REQUIRED TASK ▸
Please turn the lines of the rows below, starting at the line containing "You are a computer-use" and ending at the line containing "coord(111,467)", into a Markdown table with the columns Line No. and Line Text. Number each line in order, skip blank lines, and leave the pictures out.

+ + + +

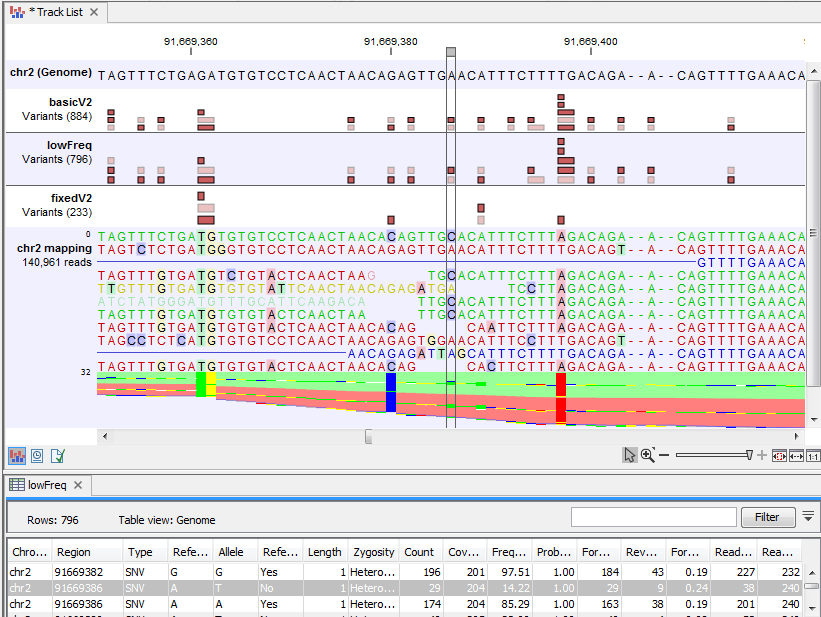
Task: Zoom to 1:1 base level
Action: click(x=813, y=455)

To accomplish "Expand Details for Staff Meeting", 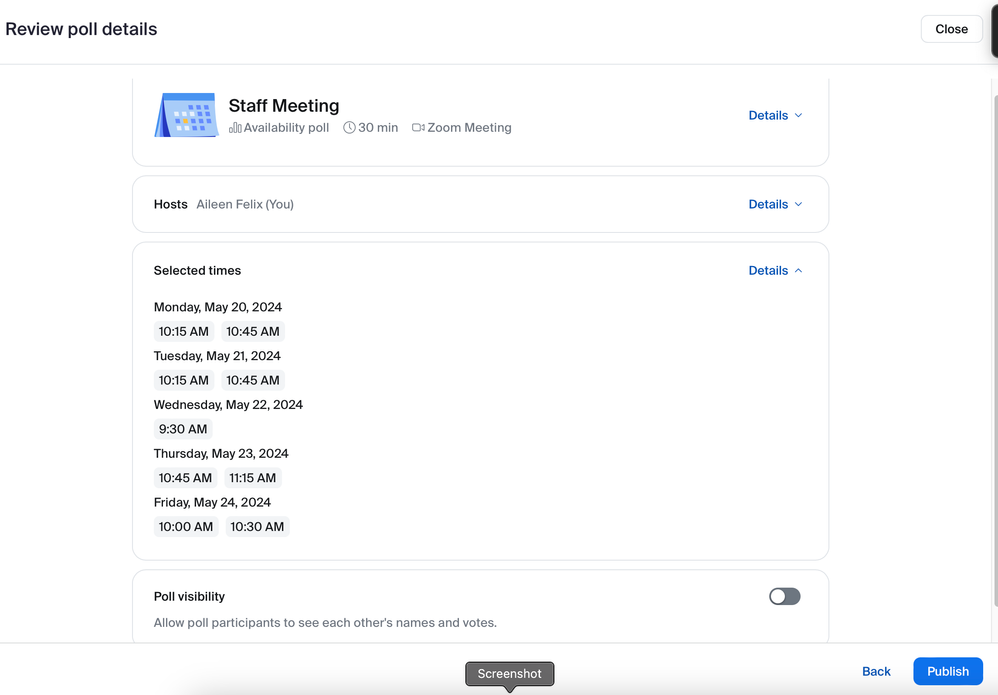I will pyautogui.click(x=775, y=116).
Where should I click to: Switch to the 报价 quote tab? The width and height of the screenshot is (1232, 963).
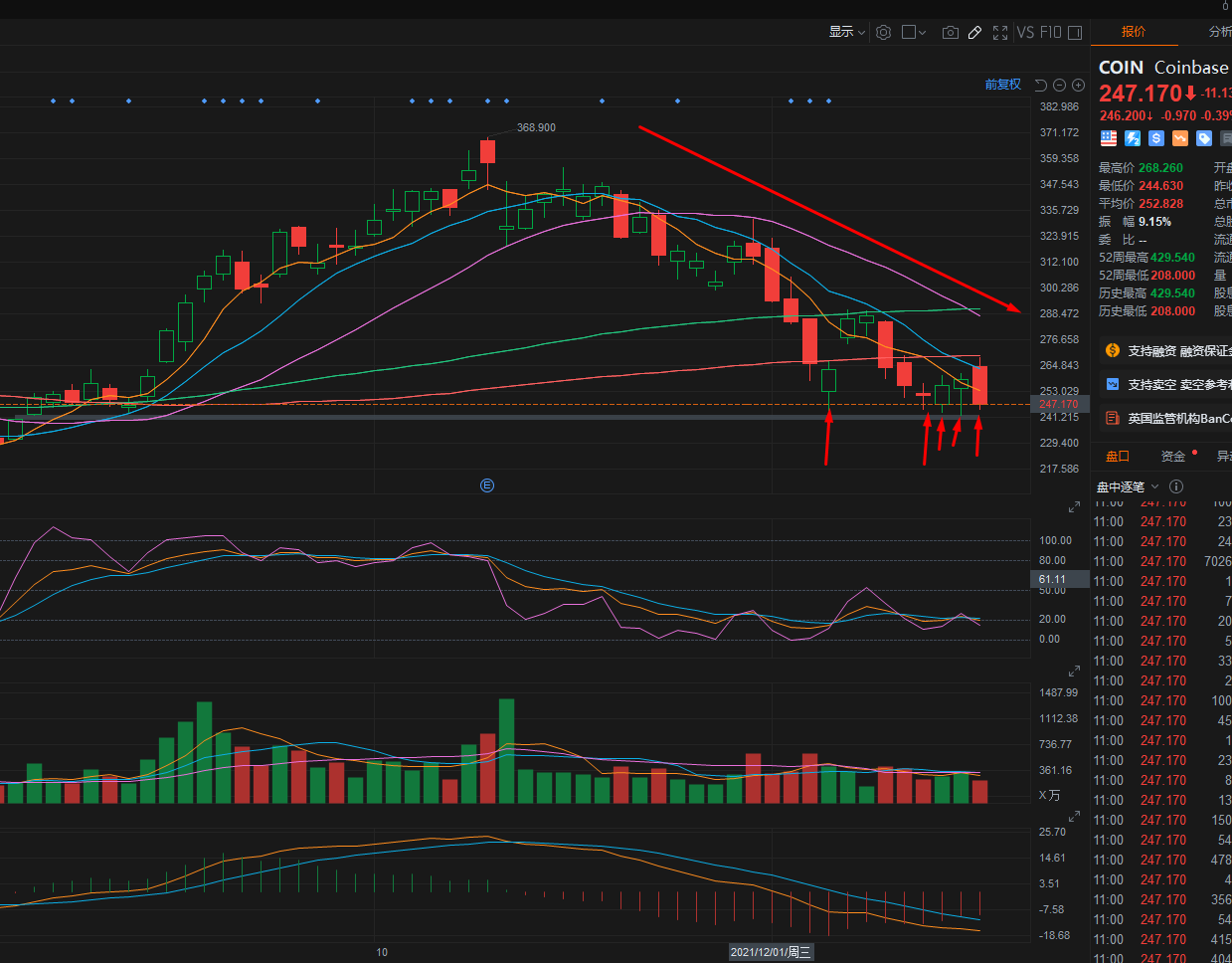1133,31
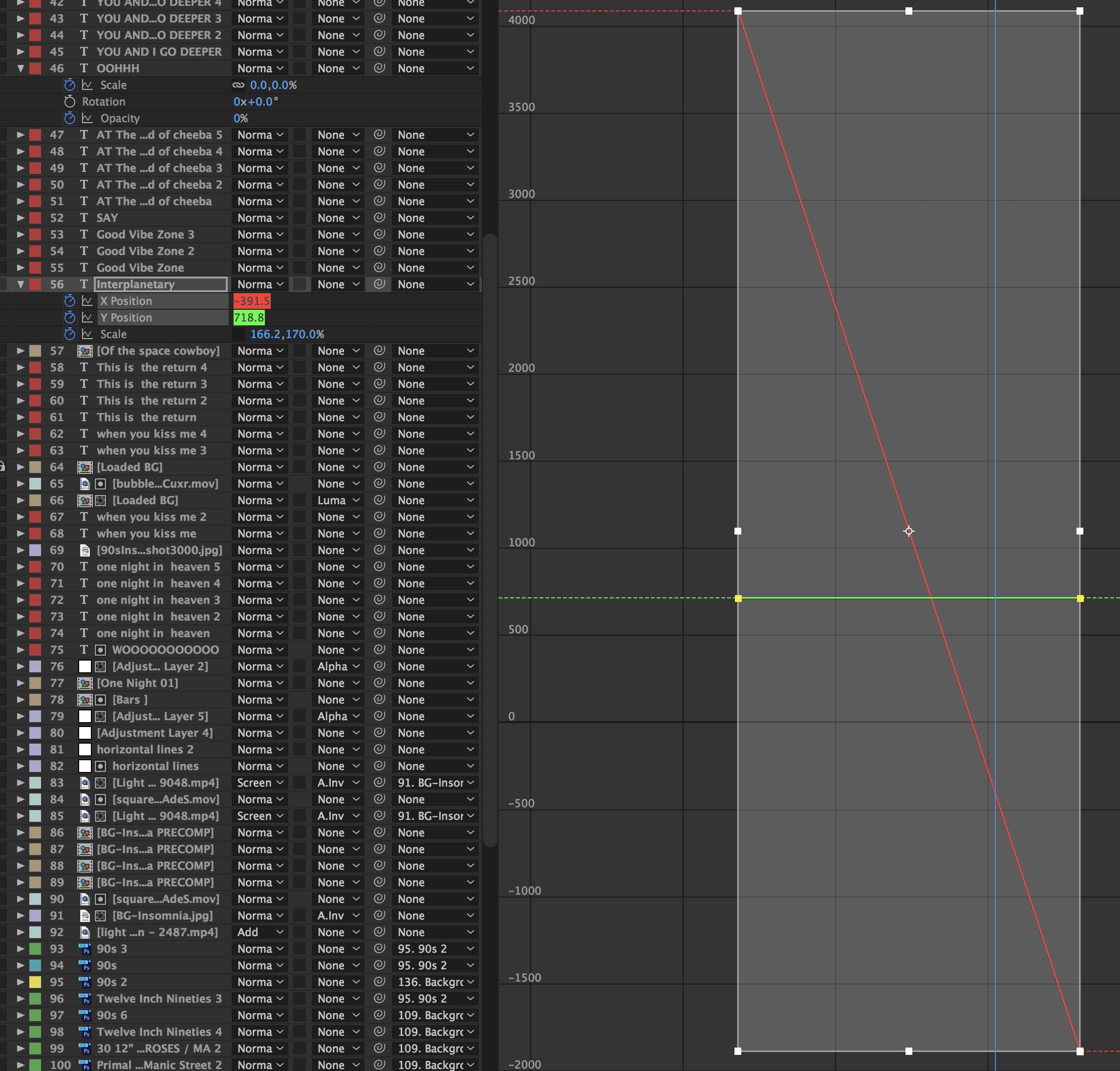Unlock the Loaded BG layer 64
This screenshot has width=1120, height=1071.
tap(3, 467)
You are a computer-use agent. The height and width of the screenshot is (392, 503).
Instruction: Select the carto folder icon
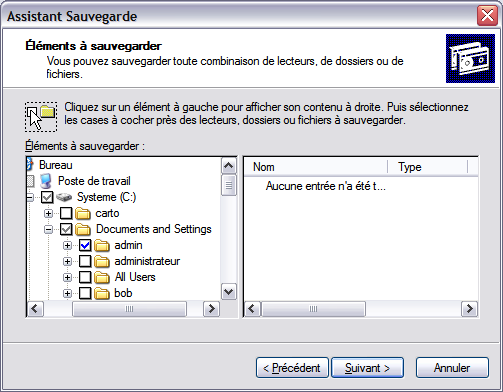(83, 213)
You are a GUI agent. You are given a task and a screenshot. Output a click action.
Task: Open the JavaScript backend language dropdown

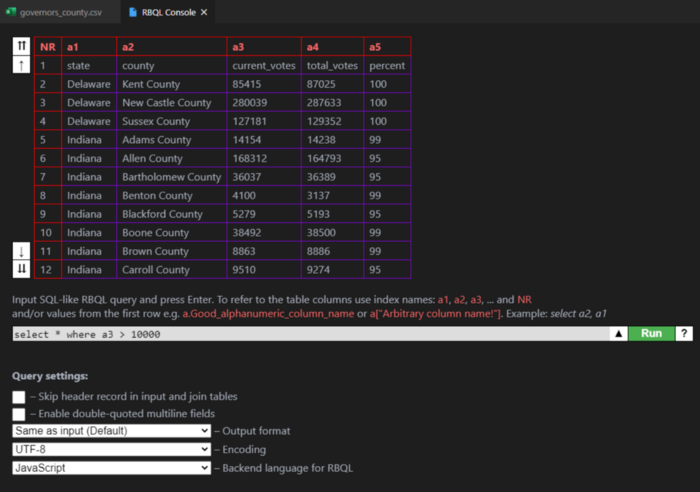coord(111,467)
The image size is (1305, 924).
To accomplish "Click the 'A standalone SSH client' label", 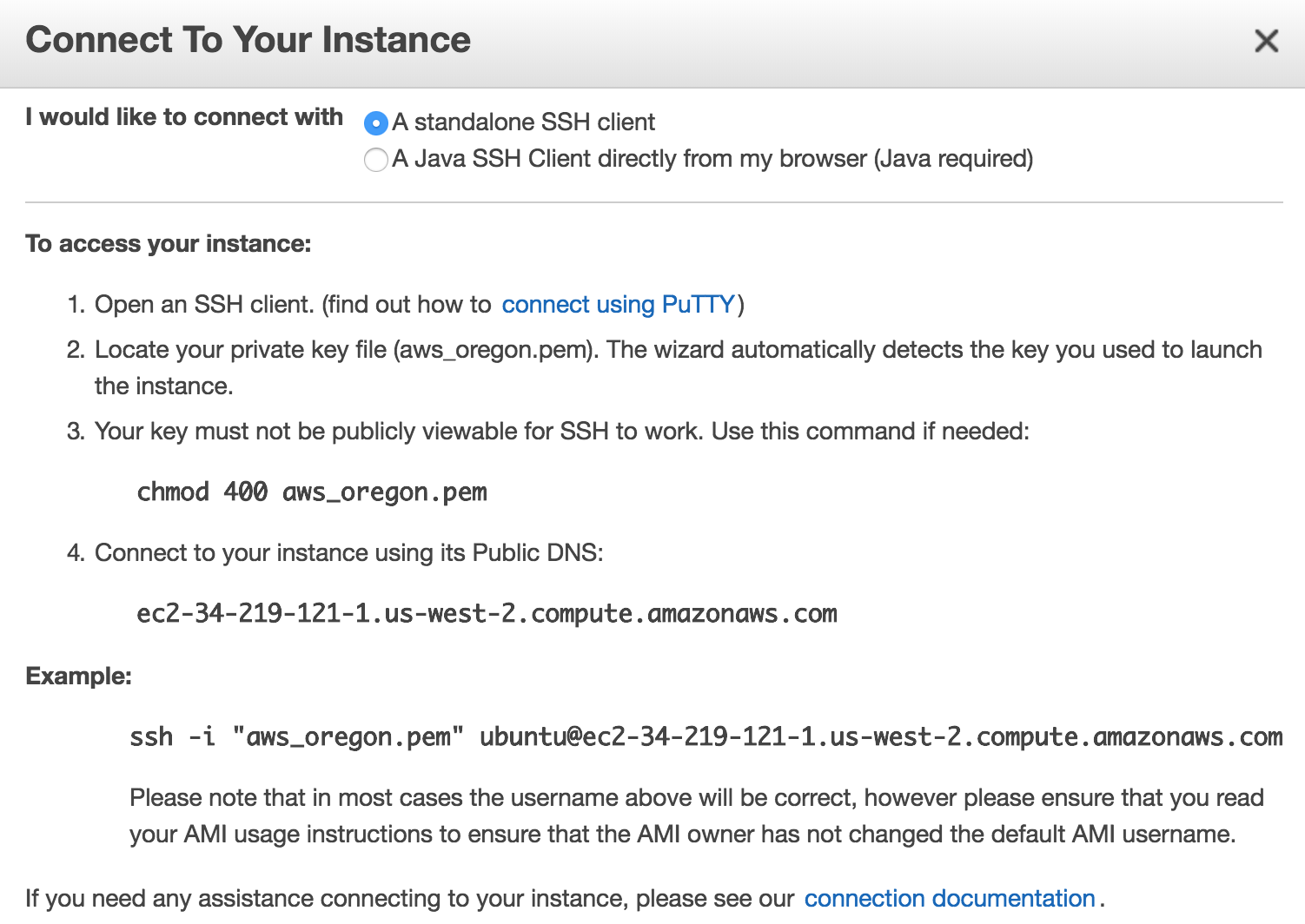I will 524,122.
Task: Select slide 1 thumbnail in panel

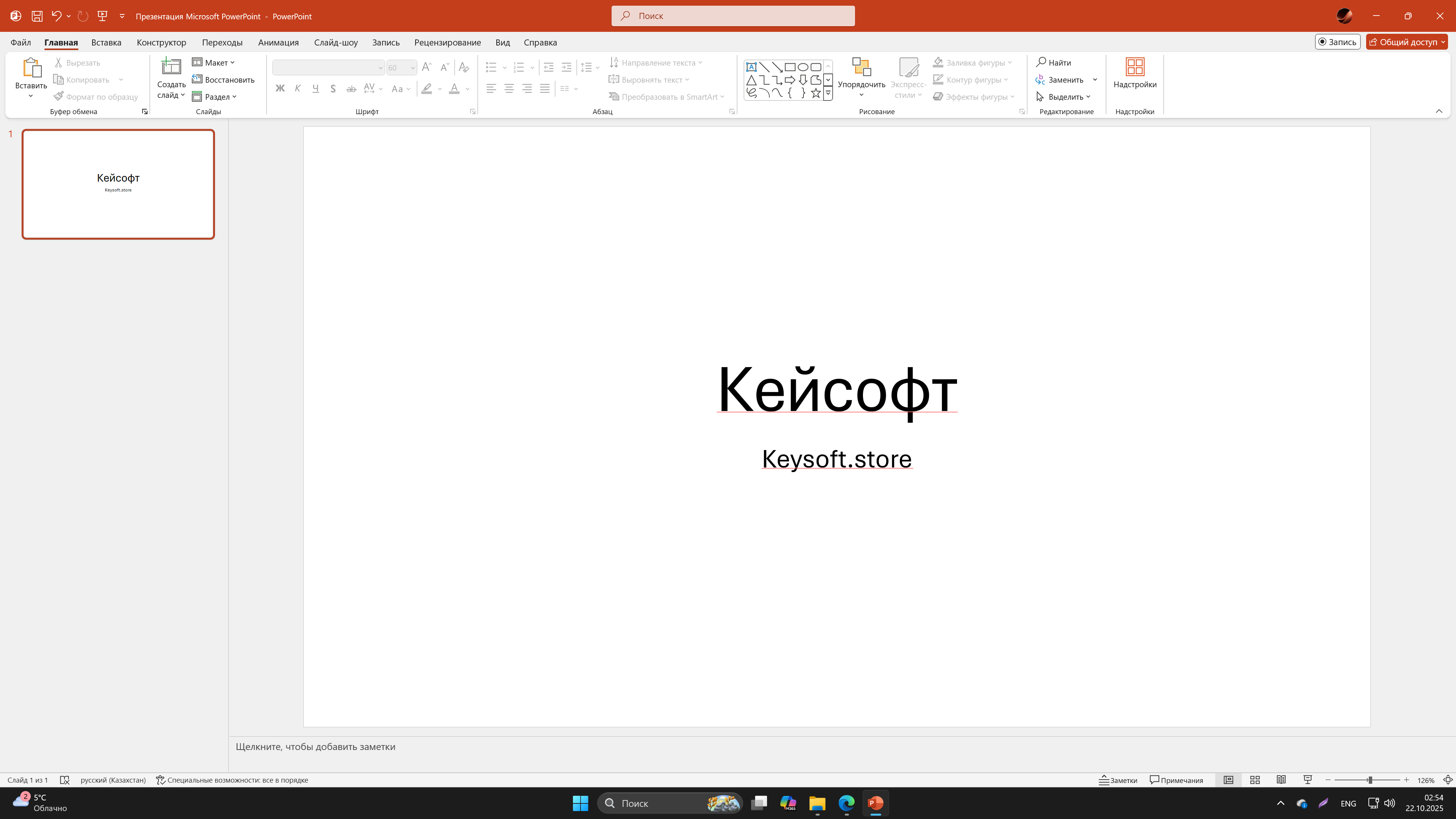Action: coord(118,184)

+ + + +

RESULT FOR THIS TASK ▸
| Line No. | Line Text |
|---|---|
| 1 | You are a computer-use agent. The height and width of the screenshot is (392, 503). |
| 2 | Instruction: Select the carto folder icon |
| 3 | (83, 213) |
| 4 | You are a GUI agent. You are given a task and a screenshot. Output a click action. |
| 5 | Task: Open the JavaScript backend language dropdown |
| 6 | coord(111,467) |